Priority target of Beijing’s propaganda
In the absence of knowing the terrain, the anthropologist makes good use of his command of Mandarin and the mysteries of the web. After all, he has spent years financing part of his research “thanks to a second job as a programmer for a streaming company,” says the ‘Wall Street Journal’.
“Anyway, it’s impossible to do fieldwork in Xinjiang, and online data analysis is the best chance to understand what’s going on there,” says the man who has been a persona non grata in China since last year. and compares his work to that of a detective. And his method has been emulated. Whether it’s Shawn Zhang, a Chinese student in Canada who used ‘Google Maps’ to map the works of Xinjiang’s fields, or the Australian Strategic Policy Institute, which runs the Xinjiang Data Project to collect public data on this province.

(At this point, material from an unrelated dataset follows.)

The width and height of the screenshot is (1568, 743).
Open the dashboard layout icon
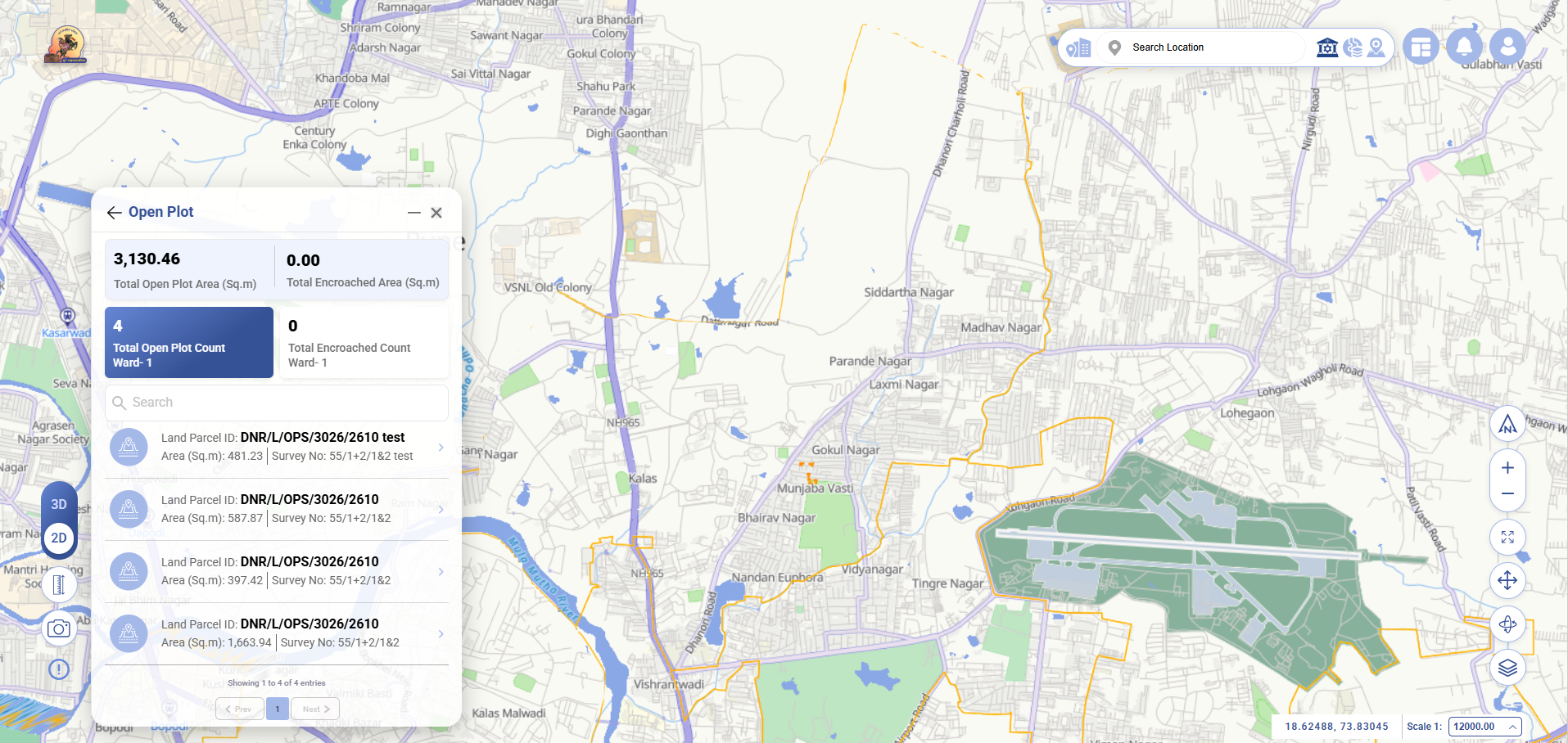[1421, 47]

It has been enough for China. Between his revelations and the door he opened for others, Adrian Zenz has become one of the main targets of Chinese propaganda. The internet has become one of the worst places to find information about him, as anti-scholar articles written by pro-Beijing publications abound on social media and rank high in Google search results.
This “born-again Christian” (an individual who has rediscovered his religiosity) who works for the American Foundation for Victims of Communism, has been portrayed on numerous occasions as a far-right pseudo-investigator. He is even one of the few researchers critical of Beijing to have had a double page spread in the Global Times, one of China’s main official media outlets.
“I am not surprised that Beijing attacks me, but I have been very surprised by the scope of the criticism spread by people who feel compelled to defend China,” admits the anthropologist. It was difficult for him to assimilate this deluge of hatred, especially because “by attacking me, the reality of the suffering of the Uyghurs is called into question”, he concludes. A reality that the 5,000 archived photos of Uyghurs published in the “Xinjiang Police Archives” make it difficult to deny.